Fix : Modifiez /etc/sshguard/sshguard.conf pour filtrer uniquement les logs sshd :
# Avant (bugué)
LOGREADER="LANG=C /bin/journalctl -afb -p info -n1 -o cat SYSLOG_FACILITY=4 SYSLOG_FACILITY=10"
# Après (corrigé)
LOGREADER="LANG=C /bin/journalctl -afb -p info -n1 -o cat -t sshd"
Redémarrez ensuite le service :
sudo systemctl restart sshguard
SSHGuard ne bloque pas les attaques
# Vérifier que le service tourne
sudo systemctl status sshguard
# Vérifier les logs pour les erreurs
sudo journalctl -u sshguard --no-pager | tail -50
# Vérifier que le backend est correct
grep BACKEND /etc/sshguard/sshguard.conf
# Tester le backend manuellement
sudo /usr/libexec/sshguard/sshg-fw-nft-sets -h
Auto-blocage accidentel
Si vous vous êtes bloqué (c’est couillon mais ça arrive):
- Accès console (KVM/IPMI/Console cloud)
- Débloquez votre IP :
sudo nft delete element ip sshguard attackers { VOTRE_IP }
- Ajoutez votre IP à la whitelist :
echo "VOTRE_IP" | sudo tee -a /etc/sshguard/whitelist
sudo systemctl restart sshguard
Conflit avec d’autres firewalls
SSHGuard peut entrer en conflit avec des règles existantes. Vérifiez l’ordre des chaînes :
# Pour nftables
sudo nft list ruleset | head -50
# Pour iptables
sudo iptables -L -n --line-numbers
2 Mo de RAM, zéro configuration regex, protection immédiate. SSHGuard fait le job sans faire de bruit. Un choix pertinent pour les serveurs où SSH est le principal vecteur d’attaque.

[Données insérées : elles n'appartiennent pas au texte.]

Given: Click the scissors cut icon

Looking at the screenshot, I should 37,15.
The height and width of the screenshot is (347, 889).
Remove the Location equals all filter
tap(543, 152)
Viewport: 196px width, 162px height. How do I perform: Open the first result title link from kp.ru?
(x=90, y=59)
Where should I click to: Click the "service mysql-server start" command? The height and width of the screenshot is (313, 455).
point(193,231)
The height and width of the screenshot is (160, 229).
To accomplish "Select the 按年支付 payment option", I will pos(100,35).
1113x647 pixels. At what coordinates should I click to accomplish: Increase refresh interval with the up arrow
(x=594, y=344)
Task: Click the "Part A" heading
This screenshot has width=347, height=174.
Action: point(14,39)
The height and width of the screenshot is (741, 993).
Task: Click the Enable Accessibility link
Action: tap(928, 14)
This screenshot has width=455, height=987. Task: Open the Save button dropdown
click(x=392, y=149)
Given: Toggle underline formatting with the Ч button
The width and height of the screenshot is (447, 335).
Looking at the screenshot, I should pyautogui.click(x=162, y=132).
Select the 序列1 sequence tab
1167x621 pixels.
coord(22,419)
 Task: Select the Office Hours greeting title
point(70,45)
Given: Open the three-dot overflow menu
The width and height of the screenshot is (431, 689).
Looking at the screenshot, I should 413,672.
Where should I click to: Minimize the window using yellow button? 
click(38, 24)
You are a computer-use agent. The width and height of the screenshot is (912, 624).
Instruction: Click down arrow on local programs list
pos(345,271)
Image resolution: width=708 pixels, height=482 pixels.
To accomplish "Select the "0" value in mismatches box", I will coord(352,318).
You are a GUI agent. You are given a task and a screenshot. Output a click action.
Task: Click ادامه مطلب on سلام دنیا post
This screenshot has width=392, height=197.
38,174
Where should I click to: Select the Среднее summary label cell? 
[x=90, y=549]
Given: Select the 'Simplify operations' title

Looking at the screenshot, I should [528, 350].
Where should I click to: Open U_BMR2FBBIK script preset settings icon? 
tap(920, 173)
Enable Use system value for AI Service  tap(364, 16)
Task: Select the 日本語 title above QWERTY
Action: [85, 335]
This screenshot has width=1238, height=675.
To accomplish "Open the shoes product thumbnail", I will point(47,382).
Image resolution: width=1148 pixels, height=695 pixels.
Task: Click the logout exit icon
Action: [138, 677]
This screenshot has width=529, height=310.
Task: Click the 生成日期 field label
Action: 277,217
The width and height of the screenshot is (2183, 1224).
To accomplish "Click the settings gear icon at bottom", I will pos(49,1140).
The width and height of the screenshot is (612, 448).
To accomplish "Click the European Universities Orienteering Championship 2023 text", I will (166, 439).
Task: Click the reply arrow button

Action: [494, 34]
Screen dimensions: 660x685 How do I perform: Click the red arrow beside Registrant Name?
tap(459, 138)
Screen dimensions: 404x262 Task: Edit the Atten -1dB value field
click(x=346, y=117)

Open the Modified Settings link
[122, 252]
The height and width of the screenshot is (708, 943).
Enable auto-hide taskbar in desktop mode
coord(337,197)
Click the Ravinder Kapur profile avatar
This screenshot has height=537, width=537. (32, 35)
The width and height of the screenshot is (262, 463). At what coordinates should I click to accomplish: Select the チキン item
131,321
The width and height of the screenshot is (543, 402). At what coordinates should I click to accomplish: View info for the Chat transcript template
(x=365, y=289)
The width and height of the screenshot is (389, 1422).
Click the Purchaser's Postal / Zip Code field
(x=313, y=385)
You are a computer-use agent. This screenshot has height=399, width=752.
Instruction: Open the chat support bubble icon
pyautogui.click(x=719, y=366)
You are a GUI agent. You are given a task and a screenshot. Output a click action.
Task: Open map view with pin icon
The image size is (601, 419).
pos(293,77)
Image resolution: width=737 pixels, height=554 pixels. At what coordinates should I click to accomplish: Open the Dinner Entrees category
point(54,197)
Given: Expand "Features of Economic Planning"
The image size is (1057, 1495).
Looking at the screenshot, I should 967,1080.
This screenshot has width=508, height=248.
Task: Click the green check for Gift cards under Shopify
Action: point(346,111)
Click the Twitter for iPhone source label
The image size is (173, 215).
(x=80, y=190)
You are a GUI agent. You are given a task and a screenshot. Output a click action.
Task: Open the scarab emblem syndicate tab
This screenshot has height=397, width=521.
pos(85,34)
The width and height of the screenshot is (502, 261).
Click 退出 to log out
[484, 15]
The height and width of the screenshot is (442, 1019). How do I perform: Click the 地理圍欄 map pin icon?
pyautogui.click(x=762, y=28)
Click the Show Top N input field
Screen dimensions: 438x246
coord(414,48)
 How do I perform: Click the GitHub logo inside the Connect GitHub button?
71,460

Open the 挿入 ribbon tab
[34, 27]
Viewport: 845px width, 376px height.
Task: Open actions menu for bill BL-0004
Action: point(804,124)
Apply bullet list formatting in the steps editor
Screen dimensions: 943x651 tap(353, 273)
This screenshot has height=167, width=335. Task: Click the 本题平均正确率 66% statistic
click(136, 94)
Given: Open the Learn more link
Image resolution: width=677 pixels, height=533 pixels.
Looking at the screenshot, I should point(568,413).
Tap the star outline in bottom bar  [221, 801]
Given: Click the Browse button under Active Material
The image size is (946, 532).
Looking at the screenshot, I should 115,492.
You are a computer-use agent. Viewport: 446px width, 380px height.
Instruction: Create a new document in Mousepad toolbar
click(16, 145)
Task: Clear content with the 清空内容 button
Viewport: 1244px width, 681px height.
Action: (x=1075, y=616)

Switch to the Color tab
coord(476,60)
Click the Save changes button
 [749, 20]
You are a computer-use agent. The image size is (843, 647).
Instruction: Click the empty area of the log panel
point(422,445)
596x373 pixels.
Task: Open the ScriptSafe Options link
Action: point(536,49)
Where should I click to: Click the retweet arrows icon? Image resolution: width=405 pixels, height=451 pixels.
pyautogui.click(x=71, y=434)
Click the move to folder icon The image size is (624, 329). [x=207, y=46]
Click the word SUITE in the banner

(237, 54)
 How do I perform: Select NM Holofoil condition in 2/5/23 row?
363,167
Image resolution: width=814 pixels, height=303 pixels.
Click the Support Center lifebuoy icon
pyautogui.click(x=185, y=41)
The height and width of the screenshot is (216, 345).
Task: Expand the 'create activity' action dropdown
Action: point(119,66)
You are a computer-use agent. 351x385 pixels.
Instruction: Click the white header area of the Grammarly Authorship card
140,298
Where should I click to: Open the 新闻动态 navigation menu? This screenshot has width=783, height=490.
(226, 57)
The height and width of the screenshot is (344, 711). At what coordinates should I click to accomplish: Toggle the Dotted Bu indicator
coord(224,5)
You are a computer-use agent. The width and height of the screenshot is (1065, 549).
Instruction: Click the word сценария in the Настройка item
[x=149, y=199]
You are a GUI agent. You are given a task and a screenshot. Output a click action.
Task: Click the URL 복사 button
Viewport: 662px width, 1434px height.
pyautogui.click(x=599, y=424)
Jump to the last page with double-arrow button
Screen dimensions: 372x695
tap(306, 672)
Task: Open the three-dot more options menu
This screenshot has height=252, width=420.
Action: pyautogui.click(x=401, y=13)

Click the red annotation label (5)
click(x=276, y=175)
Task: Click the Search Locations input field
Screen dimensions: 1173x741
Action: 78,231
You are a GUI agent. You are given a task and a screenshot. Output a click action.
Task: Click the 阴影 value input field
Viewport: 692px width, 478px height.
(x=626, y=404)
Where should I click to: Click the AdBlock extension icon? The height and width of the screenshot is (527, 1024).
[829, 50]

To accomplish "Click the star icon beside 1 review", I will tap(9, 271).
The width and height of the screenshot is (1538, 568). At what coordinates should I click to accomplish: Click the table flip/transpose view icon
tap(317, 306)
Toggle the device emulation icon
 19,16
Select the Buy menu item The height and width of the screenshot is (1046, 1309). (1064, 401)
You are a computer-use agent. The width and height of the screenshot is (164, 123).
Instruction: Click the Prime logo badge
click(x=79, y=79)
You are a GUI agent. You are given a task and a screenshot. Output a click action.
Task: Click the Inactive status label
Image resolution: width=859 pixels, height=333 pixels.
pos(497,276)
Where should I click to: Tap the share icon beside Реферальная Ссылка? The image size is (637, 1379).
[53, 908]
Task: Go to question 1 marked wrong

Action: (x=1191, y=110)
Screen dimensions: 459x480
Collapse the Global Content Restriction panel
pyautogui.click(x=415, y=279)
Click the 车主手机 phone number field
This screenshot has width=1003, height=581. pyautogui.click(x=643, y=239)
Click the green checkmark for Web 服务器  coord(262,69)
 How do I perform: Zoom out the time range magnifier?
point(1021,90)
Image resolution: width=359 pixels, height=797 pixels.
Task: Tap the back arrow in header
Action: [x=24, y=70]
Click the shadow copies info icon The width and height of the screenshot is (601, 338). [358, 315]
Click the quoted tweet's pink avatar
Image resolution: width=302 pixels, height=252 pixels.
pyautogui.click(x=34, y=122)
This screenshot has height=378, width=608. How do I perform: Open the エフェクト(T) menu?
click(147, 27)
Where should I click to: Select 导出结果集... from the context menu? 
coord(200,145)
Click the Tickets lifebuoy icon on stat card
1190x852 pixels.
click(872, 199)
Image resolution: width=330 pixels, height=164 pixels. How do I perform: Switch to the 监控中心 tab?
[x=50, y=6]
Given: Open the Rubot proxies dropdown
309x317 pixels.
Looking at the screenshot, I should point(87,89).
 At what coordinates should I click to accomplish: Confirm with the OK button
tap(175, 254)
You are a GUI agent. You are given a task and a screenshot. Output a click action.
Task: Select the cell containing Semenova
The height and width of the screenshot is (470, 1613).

Combiné avec une configuration SSH durcie, des clés plutôt que des mots de passe, et un monitoring régulier, il constitue une défense efficace contre les attaques bruteforce automatisées qui ciblent continuellement les serveurs exposés.
La sécurité en couches reste la meilleure approche : SSHGuard est un maillon, pas une solution miracle.